[Records]
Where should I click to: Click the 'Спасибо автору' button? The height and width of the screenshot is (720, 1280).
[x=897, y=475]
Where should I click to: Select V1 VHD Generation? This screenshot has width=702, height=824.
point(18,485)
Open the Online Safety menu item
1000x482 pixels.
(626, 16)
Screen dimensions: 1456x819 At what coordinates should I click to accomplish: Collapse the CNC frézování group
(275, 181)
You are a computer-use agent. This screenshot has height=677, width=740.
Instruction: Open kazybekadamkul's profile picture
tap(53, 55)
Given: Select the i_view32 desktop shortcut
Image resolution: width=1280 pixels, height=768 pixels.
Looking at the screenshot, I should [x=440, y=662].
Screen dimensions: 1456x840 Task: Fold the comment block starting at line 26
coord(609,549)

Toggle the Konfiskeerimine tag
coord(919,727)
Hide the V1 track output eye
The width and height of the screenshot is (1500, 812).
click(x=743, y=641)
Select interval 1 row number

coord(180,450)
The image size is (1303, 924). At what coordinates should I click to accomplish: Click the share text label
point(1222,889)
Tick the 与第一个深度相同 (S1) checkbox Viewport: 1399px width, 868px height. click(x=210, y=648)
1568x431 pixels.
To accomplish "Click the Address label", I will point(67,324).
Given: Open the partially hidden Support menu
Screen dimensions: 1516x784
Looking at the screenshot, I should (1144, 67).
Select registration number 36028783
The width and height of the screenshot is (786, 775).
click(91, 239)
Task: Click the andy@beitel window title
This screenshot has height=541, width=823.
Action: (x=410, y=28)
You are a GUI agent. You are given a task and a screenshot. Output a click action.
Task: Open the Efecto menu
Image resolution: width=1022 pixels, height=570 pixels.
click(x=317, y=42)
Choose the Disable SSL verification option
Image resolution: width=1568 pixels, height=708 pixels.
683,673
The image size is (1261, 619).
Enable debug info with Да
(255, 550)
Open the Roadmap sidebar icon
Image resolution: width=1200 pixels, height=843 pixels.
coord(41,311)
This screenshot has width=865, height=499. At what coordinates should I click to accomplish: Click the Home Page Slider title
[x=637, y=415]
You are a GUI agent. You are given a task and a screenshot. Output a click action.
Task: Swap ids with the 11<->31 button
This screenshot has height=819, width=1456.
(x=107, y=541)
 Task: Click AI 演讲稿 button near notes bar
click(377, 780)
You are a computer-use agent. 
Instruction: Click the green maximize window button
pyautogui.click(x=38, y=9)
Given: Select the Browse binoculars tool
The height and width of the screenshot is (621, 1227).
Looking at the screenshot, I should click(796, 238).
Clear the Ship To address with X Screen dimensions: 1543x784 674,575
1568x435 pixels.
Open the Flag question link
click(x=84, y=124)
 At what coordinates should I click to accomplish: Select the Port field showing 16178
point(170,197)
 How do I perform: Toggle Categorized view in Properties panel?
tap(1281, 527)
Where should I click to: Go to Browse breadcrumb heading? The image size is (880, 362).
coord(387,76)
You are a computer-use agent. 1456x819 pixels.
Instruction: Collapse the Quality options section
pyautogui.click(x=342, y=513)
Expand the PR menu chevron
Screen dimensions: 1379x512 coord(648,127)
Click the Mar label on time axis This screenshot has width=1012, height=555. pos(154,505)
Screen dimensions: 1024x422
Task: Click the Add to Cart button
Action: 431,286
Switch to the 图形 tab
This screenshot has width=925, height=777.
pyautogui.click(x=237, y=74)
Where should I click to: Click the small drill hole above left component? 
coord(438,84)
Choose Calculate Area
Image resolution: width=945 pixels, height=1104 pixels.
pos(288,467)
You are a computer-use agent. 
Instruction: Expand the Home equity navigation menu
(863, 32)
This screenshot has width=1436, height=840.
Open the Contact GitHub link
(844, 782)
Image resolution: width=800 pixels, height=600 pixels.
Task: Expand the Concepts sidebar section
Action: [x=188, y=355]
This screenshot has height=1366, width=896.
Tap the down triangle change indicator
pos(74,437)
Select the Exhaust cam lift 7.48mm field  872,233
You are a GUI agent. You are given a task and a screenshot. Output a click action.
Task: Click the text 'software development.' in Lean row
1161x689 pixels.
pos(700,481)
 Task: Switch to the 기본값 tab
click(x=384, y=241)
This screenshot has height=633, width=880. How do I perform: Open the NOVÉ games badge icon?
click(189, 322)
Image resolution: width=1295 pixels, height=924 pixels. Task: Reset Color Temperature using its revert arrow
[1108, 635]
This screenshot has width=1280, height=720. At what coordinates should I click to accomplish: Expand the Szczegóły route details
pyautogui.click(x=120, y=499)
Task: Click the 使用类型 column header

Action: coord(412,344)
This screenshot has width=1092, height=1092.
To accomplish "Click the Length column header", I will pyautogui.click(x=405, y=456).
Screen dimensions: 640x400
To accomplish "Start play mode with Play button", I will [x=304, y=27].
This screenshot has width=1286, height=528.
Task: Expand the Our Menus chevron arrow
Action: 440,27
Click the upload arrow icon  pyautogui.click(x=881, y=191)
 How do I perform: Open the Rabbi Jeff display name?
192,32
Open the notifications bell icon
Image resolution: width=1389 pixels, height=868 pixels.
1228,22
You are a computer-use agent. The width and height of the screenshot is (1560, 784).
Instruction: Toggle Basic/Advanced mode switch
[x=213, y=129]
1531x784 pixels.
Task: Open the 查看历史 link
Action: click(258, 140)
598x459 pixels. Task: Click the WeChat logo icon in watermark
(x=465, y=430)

→ **What to do**
Copy out the whole listing again, switching "Efecto" to "Effect" and leaving everything else the same.

→ **Solution for this exercise**
Where should I click to: Click the 'Спасибо автору' button? The height and width of the screenshot is (720, 1280).
[x=897, y=475]
Where should I click to: Select V1 VHD Generation? This screenshot has width=702, height=824.
point(18,485)
Open the Online Safety menu item
1000x482 pixels.
(626, 16)
Screen dimensions: 1456x819 At what coordinates should I click to accomplish: Collapse the CNC frézování group
(275, 181)
You are a computer-use agent. This screenshot has height=677, width=740.
Instruction: Open kazybekadamkul's profile picture
tap(53, 55)
Given: Select the i_view32 desktop shortcut
Image resolution: width=1280 pixels, height=768 pixels.
Looking at the screenshot, I should [x=440, y=662].
Screen dimensions: 1456x840 Task: Fold the comment block starting at line 26
coord(609,549)

Toggle the Konfiskeerimine tag
coord(919,727)
Hide the V1 track output eye
The width and height of the screenshot is (1500, 812).
click(x=743, y=641)
Select interval 1 row number

coord(180,450)
The image size is (1303, 924). At what coordinates should I click to accomplish: Click the share text label
point(1222,889)
Tick the 与第一个深度相同 (S1) checkbox Viewport: 1399px width, 868px height. click(x=210, y=648)
1568x431 pixels.
To accomplish "Click the Address label", I will point(67,324).
Given: Open the partially hidden Support menu
Screen dimensions: 1516x784
Looking at the screenshot, I should (1144, 67).
Select registration number 36028783
The width and height of the screenshot is (786, 775).
click(91, 239)
Task: Click the andy@beitel window title
This screenshot has height=541, width=823.
Action: (x=410, y=28)
You are a GUI agent. You are given a task and a screenshot. Output a click action.
Task: Open the Effect menu
Image resolution: width=1022 pixels, height=570 pixels.
click(x=317, y=42)
Choose the Disable SSL verification option
Image resolution: width=1568 pixels, height=708 pixels.
683,673
The image size is (1261, 619).
Enable debug info with Да
(255, 550)
Open the Roadmap sidebar icon
Image resolution: width=1200 pixels, height=843 pixels.
coord(41,311)
This screenshot has width=865, height=499. At what coordinates should I click to accomplish: Click the Home Page Slider title
[x=637, y=415]
You are a GUI agent. You are given a task and a screenshot. Output a click action.
Task: Swap ids with the 11<->31 button
This screenshot has height=819, width=1456.
(x=107, y=541)
 Task: Click AI 演讲稿 button near notes bar
click(377, 780)
You are a computer-use agent. 
Instruction: Click the green maximize window button
pyautogui.click(x=38, y=9)
Given: Select the Browse binoculars tool
The height and width of the screenshot is (621, 1227).
Looking at the screenshot, I should click(796, 238).
Clear the Ship To address with X Screen dimensions: 1543x784 674,575
1568x435 pixels.
Open the Flag question link
click(x=84, y=124)
 At what coordinates should I click to accomplish: Select the Port field showing 16178
point(170,197)
 How do I perform: Toggle Categorized view in Properties panel?
tap(1281, 527)
Where should I click to: Go to Browse breadcrumb heading? The image size is (880, 362).
coord(387,76)
You are a computer-use agent. 1456x819 pixels.
Instruction: Collapse the Quality options section
pyautogui.click(x=342, y=513)
Expand the PR menu chevron
Screen dimensions: 1379x512 coord(648,127)
Click the Mar label on time axis This screenshot has width=1012, height=555. pos(154,505)
Screen dimensions: 1024x422
Task: Click the Add to Cart button
Action: 431,286
Switch to the 图形 tab
This screenshot has width=925, height=777.
pyautogui.click(x=237, y=74)
Where should I click to: Click the small drill hole above left component? 
coord(438,84)
Choose Calculate Area
Image resolution: width=945 pixels, height=1104 pixels.
pos(288,467)
You are a computer-use agent. 
Instruction: Expand the Home equity navigation menu
(863, 32)
This screenshot has width=1436, height=840.
Open the Contact GitHub link
(844, 782)
Image resolution: width=800 pixels, height=600 pixels.
Task: Expand the Concepts sidebar section
Action: [x=188, y=355]
This screenshot has height=1366, width=896.
Tap the down triangle change indicator
pos(74,437)
Select the Exhaust cam lift 7.48mm field  872,233
You are a GUI agent. You are given a task and a screenshot. Output a click action.
Task: Click the text 'software development.' in Lean row
1161x689 pixels.
pos(700,481)
 Task: Switch to the 기본값 tab
click(x=384, y=241)
This screenshot has height=633, width=880. How do I perform: Open the NOVÉ games badge icon?
click(189, 322)
Image resolution: width=1295 pixels, height=924 pixels. Task: Reset Color Temperature using its revert arrow
[1108, 635]
This screenshot has width=1280, height=720. At what coordinates should I click to accomplish: Expand the Szczegóły route details
pyautogui.click(x=120, y=499)
Task: Click the 使用类型 column header

Action: coord(412,344)
This screenshot has width=1092, height=1092.
To accomplish "Click the Length column header", I will pyautogui.click(x=405, y=456).
Screen dimensions: 640x400
To accomplish "Start play mode with Play button", I will [x=304, y=27].
This screenshot has width=1286, height=528.
Task: Expand the Our Menus chevron arrow
Action: 440,27
Click the upload arrow icon  pyautogui.click(x=881, y=191)
 How do I perform: Open the Rabbi Jeff display name?
192,32
Open the notifications bell icon
Image resolution: width=1389 pixels, height=868 pixels.
1228,22
You are a computer-use agent. The width and height of the screenshot is (1560, 784).
Instruction: Toggle Basic/Advanced mode switch
[x=213, y=129]
1531x784 pixels.
Task: Open the 查看历史 link
Action: click(258, 140)
598x459 pixels. Task: Click the WeChat logo icon in watermark
(x=465, y=430)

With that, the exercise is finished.